Saturday, 29 December 2012

Pear Tarte Tatin

Are you bored with Christmas food yet? Have you got some pears left going soft in the fruit bowl? And a sheet of ready-rolled puff pastry in the freezer? What about a quick and easy pear tart to brighten up this miserable, wet, windy day?

You will need a small (18cm) frying pan that is oven safe - if you aren't 100% certain your pan handle won't scorch, wrap it in foil before you put it in the oven - and as well as the puff pastry and a couple of pears, about 30g of butter and a couple of tablespoonfuls of brown sugar, golden syrup. maple syrup - whatever you have to hand.
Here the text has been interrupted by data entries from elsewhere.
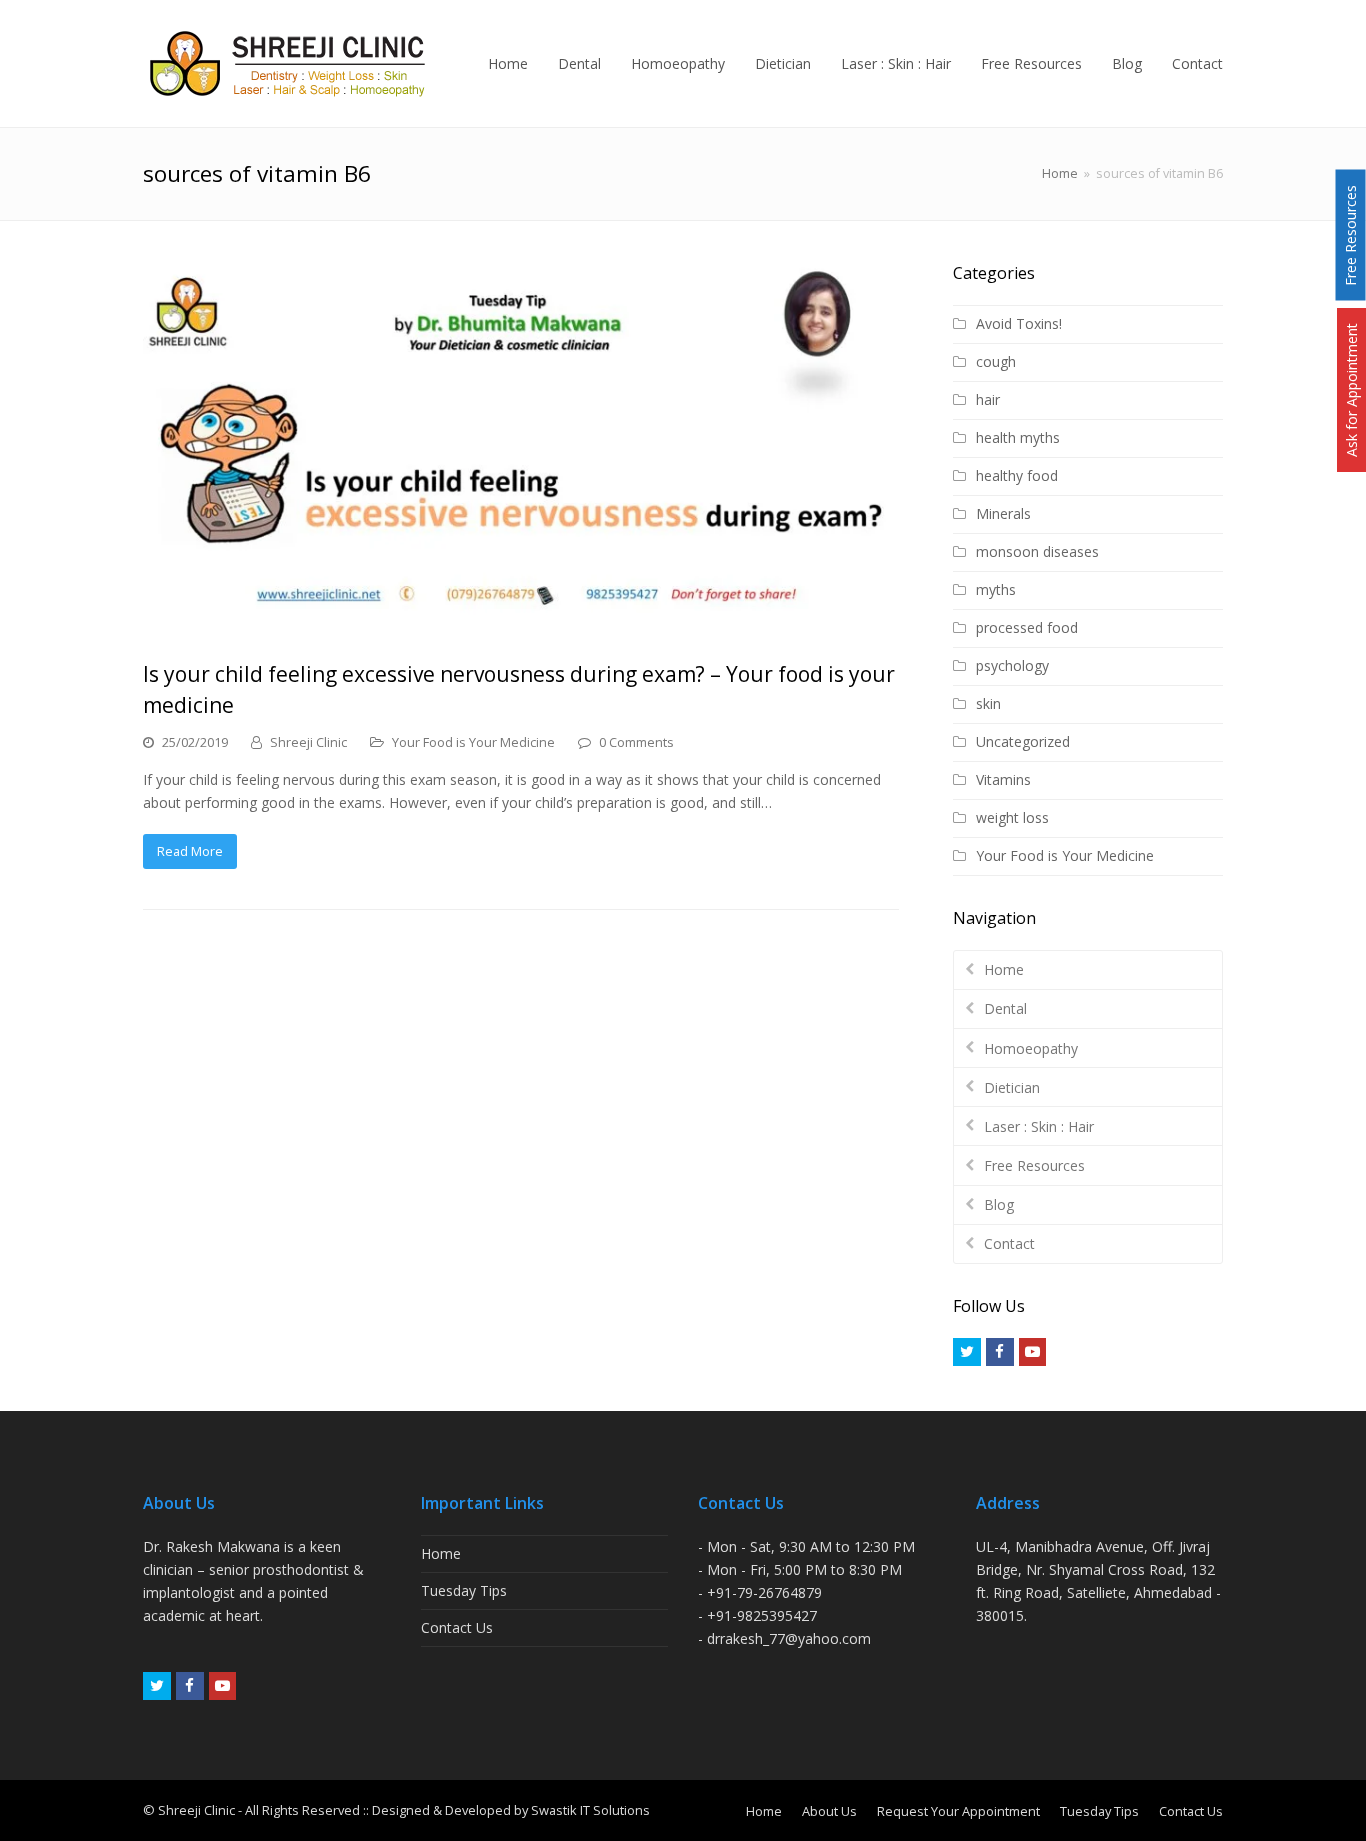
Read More (190, 851)
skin (988, 703)
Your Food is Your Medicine (473, 742)
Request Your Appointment (958, 1811)
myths (996, 589)
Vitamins (1003, 779)
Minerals (1003, 513)
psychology (1012, 665)
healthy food (1017, 475)
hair (988, 399)
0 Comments (636, 742)
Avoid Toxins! (1019, 323)
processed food (1027, 627)
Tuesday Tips (464, 1590)
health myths (1018, 437)
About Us (829, 1811)
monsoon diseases (1037, 551)
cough (996, 361)
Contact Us (457, 1627)
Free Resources (1034, 1165)
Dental (1005, 1008)
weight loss (1012, 817)
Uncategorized (1023, 741)
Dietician (1012, 1087)
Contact (1009, 1243)
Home (1060, 173)
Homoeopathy (1031, 1048)
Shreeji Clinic (308, 742)
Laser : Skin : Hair (1039, 1126)
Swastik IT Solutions (590, 1810)
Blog (999, 1204)
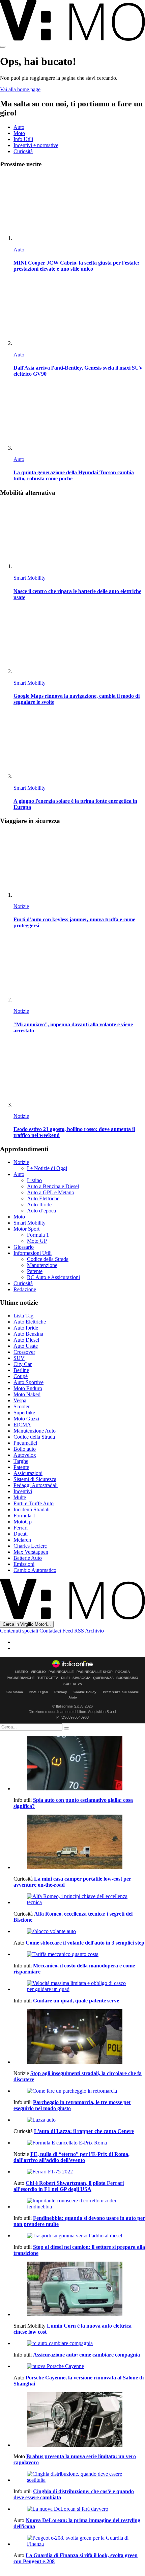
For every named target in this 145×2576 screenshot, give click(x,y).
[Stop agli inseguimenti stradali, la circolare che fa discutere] (79, 2037)
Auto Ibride (39, 1204)
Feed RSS (73, 1631)
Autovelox (24, 1455)
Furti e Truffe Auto (33, 1503)
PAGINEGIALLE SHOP (95, 1672)
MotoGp (22, 1521)
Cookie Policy (85, 1692)
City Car (22, 1364)
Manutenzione (42, 1265)
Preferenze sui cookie (121, 1692)
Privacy (60, 1692)
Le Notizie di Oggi (47, 1168)
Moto (19, 133)
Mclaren (22, 1540)
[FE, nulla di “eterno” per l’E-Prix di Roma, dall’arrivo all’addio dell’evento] (79, 2143)
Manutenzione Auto (34, 1431)
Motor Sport (26, 1229)
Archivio (94, 1631)
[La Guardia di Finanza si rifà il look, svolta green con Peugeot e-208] (79, 2541)
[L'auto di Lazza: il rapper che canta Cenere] (79, 2120)
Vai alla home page (20, 89)
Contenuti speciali (19, 1631)
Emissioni (23, 1564)
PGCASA (122, 1672)
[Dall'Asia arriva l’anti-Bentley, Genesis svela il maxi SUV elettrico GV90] (79, 312)
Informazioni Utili (32, 1253)
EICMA (22, 1425)
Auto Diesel (26, 1340)
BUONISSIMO (127, 1678)
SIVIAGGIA (81, 1678)
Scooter (21, 1406)
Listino (34, 1180)
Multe (19, 1497)
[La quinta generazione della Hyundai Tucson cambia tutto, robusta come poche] (79, 417)
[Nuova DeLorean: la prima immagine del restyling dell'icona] (79, 2509)
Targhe (20, 1461)
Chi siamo (14, 1692)
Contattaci (50, 1631)
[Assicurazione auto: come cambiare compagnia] (79, 2343)
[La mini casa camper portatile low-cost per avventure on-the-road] (79, 1842)
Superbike (24, 1412)
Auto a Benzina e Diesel (53, 1186)
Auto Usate (25, 1346)
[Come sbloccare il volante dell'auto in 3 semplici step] (79, 1931)
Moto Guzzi (26, 1418)
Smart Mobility (29, 578)
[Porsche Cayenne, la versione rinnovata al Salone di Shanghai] (79, 2366)
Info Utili (23, 139)
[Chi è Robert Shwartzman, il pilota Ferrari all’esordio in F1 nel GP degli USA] (79, 2172)
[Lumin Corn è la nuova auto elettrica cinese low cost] (79, 2289)
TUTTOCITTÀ (47, 1678)
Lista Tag (23, 1315)
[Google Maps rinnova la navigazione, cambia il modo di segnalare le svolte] (79, 641)
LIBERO (21, 1672)
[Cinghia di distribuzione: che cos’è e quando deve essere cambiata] (79, 2477)
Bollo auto (24, 1449)
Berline (21, 1370)
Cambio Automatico (34, 1570)
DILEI (65, 1678)
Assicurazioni (27, 1473)
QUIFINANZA (103, 1678)
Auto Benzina (28, 1334)
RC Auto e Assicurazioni (53, 1277)
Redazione (24, 1289)
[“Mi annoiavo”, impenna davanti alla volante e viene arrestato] (79, 969)
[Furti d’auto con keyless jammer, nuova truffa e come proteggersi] (79, 864)
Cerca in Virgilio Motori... (27, 1624)
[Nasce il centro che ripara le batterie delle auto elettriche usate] (79, 536)
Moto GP (37, 1241)
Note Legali (38, 1692)
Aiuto (72, 1697)
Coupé (20, 1376)
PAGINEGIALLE (61, 1672)
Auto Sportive (28, 1382)
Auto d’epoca (41, 1210)
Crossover (24, 1352)
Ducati (20, 1534)
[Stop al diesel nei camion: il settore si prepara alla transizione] (79, 2236)
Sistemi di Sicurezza (34, 1479)
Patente (34, 1271)
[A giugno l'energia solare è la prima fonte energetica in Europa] (79, 746)
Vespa (19, 1400)
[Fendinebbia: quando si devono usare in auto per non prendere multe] (79, 2204)
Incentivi (22, 1491)
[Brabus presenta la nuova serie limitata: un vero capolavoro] (79, 2420)
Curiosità (23, 151)
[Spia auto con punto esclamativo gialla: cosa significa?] (79, 1764)
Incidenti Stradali (31, 1509)
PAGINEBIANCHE (21, 1678)
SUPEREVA (72, 1684)
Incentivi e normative (35, 145)
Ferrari (20, 1528)
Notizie (21, 906)
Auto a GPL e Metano (50, 1192)
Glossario (23, 1247)
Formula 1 (38, 1235)
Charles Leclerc (30, 1546)
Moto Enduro (27, 1388)
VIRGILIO (38, 1672)
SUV (19, 1358)
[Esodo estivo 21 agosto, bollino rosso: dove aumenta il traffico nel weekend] (79, 1074)
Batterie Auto (27, 1558)
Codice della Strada (47, 1259)
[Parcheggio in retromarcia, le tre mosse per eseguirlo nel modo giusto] (79, 2091)
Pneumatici (25, 1443)
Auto (18, 127)
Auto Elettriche (43, 1198)
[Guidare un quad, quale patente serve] (79, 1986)
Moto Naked (26, 1394)
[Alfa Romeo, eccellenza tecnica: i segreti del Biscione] (79, 1899)
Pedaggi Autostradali (35, 1485)
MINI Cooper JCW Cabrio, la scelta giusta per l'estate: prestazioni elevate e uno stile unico (76, 266)
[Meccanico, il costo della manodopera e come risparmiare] (79, 1954)
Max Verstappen (30, 1552)
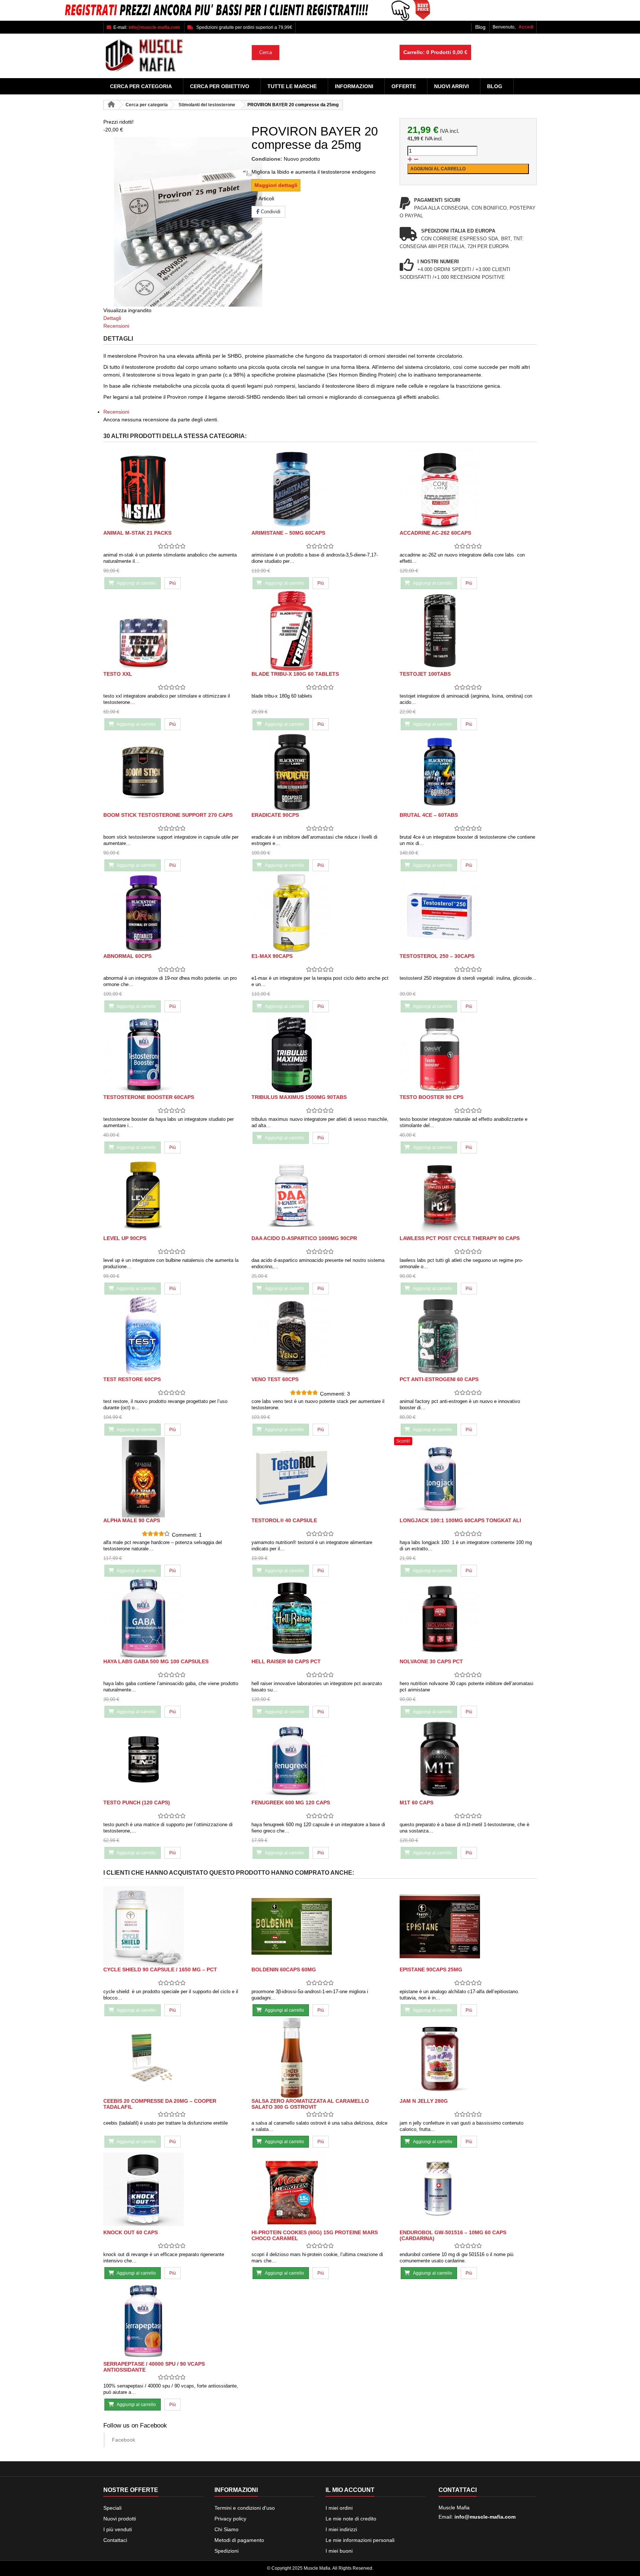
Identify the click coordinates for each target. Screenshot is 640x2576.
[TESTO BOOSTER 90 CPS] (468, 1054)
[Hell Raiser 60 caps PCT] (320, 1618)
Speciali (112, 2508)
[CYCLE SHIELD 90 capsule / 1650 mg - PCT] (171, 1926)
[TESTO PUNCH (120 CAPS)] (171, 1759)
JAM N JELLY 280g (424, 2101)
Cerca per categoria (141, 86)
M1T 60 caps (416, 1802)
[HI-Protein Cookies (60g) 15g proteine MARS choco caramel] (320, 2189)
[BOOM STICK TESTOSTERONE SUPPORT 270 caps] (171, 772)
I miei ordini (339, 2508)
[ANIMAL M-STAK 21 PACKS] (171, 490)
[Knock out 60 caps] (171, 2189)
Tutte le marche (292, 86)
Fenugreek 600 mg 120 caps (290, 1802)
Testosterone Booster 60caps (148, 1097)
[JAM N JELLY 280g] (468, 2058)
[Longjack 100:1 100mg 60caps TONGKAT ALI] (468, 1477)
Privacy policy (230, 2519)
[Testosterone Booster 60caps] (171, 1054)
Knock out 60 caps (130, 2232)
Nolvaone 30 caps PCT (431, 1661)
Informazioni (354, 86)
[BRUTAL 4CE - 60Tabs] (468, 772)
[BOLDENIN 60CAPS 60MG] (320, 1926)
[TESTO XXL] (171, 631)
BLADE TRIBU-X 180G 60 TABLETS (295, 674)
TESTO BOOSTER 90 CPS (431, 1097)
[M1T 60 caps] (468, 1759)
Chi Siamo (226, 2529)
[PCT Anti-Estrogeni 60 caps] (468, 1336)
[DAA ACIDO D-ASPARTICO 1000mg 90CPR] (320, 1195)
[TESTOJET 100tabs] (468, 631)
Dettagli (112, 318)
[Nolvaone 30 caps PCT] (468, 1618)
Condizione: (266, 159)
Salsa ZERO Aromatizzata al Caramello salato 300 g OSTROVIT (310, 2104)
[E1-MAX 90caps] (320, 913)
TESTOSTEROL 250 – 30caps (437, 956)
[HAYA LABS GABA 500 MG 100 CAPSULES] (171, 1618)
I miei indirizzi (341, 2529)
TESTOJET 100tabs (425, 674)
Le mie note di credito (351, 2519)
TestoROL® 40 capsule (284, 1520)
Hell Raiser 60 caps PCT (286, 1661)
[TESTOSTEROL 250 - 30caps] (468, 913)
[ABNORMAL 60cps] (171, 913)
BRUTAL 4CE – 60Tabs (429, 815)
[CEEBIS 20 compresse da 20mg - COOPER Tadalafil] (171, 2058)
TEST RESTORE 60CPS (132, 1379)
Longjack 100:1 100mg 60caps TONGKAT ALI (460, 1520)
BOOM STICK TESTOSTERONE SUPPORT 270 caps (168, 815)
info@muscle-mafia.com (485, 2517)
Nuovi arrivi (451, 86)
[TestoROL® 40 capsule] (320, 1477)
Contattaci (115, 2540)
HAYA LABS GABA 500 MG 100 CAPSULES (156, 1661)
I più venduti (117, 2529)
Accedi (526, 27)
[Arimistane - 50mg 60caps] (320, 490)
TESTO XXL (117, 674)
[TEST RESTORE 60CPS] (171, 1336)
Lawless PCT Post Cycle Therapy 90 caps (460, 1238)
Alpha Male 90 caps (131, 1520)
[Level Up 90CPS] (171, 1195)
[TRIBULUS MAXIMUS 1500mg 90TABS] (320, 1054)
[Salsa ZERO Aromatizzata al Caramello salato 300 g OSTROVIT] (320, 2058)
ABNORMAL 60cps (127, 956)
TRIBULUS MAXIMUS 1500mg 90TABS (299, 1097)
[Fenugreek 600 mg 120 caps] (320, 1759)
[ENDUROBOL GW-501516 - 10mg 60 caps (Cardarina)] (468, 2189)
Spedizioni (226, 2551)
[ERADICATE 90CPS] (320, 772)
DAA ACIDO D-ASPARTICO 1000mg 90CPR (304, 1238)
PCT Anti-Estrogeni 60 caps (439, 1379)
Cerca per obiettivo (219, 86)
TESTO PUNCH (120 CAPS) (136, 1802)
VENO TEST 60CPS (275, 1379)
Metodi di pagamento (239, 2540)
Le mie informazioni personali (360, 2540)
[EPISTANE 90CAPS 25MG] (468, 1926)
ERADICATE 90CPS (275, 815)
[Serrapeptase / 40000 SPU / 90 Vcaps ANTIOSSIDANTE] (171, 2321)
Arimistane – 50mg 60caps (288, 533)
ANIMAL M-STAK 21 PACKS (137, 533)
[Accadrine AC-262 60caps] (468, 490)
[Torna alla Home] (111, 105)
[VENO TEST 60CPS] (320, 1336)
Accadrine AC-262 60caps (435, 533)
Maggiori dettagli (275, 185)
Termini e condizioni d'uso (244, 2508)
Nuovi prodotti (119, 2519)
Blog (480, 27)
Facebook (123, 2440)
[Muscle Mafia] (171, 55)
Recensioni (116, 326)
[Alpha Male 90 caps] (171, 1477)
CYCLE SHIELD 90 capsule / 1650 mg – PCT (160, 1969)
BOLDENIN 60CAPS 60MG (283, 1969)
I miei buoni (339, 2551)
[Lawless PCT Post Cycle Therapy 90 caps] (468, 1195)
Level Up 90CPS (124, 1238)
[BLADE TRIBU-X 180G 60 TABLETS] (320, 631)
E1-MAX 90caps (272, 956)
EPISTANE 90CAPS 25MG (431, 1969)
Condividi (269, 211)
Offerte (403, 86)
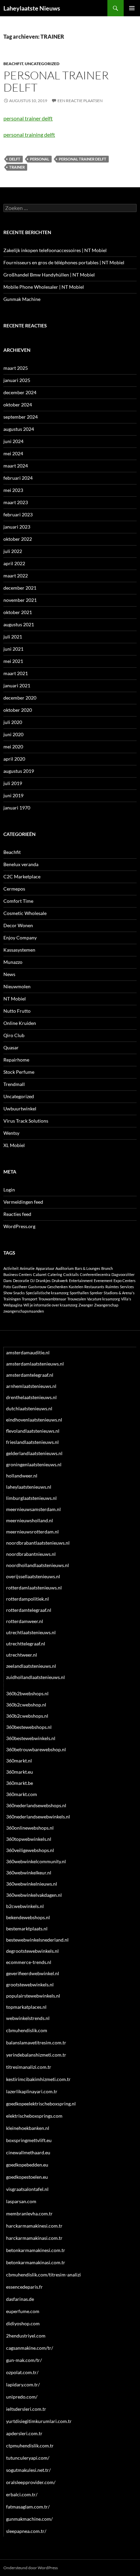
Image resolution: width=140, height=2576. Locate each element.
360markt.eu (19, 1772)
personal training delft (29, 134)
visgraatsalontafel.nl (27, 2189)
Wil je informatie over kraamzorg (50, 1305)
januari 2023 (16, 527)
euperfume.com (22, 2311)
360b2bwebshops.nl (27, 1693)
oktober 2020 (17, 710)
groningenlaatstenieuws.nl (34, 1464)
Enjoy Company (20, 937)
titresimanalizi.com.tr (28, 2067)
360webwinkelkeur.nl (28, 1872)
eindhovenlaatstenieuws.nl (34, 1420)
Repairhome (16, 1060)
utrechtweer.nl (21, 1655)
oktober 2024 (17, 404)
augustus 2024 (18, 429)
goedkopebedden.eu (27, 2165)
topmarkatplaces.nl (26, 2007)
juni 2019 (13, 795)
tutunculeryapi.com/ (27, 2458)
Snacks (19, 1293)
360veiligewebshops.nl (30, 1850)
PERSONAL (39, 159)
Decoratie (21, 1280)
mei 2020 (13, 746)
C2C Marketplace (21, 876)
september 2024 (20, 417)
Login (9, 1189)
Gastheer (19, 1286)
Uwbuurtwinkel (19, 1108)
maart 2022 (15, 575)
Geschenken (57, 1286)
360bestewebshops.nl (29, 1727)
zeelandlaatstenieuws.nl (31, 1666)
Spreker (96, 1293)
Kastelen (76, 1286)
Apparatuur (45, 1268)
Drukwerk (60, 1280)
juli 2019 (12, 783)
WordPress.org (19, 1226)
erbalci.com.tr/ (21, 2494)
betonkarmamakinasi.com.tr (35, 2262)
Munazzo (12, 962)
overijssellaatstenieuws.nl (33, 1576)
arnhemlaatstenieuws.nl (31, 1386)
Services (127, 1286)
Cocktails (71, 1274)
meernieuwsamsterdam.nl (33, 1509)
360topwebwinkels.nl (28, 1839)
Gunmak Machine (21, 299)
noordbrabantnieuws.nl (31, 1554)
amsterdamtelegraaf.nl (29, 1375)
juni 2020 (13, 734)
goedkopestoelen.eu (27, 2177)
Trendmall (14, 1084)
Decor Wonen (18, 925)
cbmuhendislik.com (26, 2030)
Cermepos (14, 889)
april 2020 (14, 759)
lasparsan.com (21, 2201)
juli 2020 (12, 722)
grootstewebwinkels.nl (30, 1984)
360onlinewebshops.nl (30, 1828)
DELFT (14, 159)
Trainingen (12, 1299)
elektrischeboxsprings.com (34, 2116)
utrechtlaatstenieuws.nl (31, 1632)
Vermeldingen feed (23, 1202)
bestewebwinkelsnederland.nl (37, 1940)
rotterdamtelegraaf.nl (28, 1610)
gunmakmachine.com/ (29, 2519)
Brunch (107, 1268)
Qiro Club (13, 1035)
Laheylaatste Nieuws (31, 8)
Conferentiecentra (95, 1274)
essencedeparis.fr (24, 2287)
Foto (7, 1286)
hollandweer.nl (21, 1475)
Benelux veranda (20, 864)
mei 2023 (13, 490)
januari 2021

In my case, I used Sweet Freedom syrup to make the dish less of a diabetic nightmare.

Heat the oven to 200 C (180 fan) - that's 375 F or gas mark 5. Cut the pastry into a circle, using the top of your pan as a template.  Peel and core the pears and cut them into wedges.  Heat the butter and sugar/syrup in the pan on the hob until bubbling and starting to caramelise, then remove from the heat, arrange the pears in the pan and place the pastry over the top making sure the caramel is all covered.

Bake for 20-25 minutes until the pastry is well risen and golden. Leave to cool in the pan for around 5 minutes then invert onto a serving plate. Best eaten warm but not piping hot.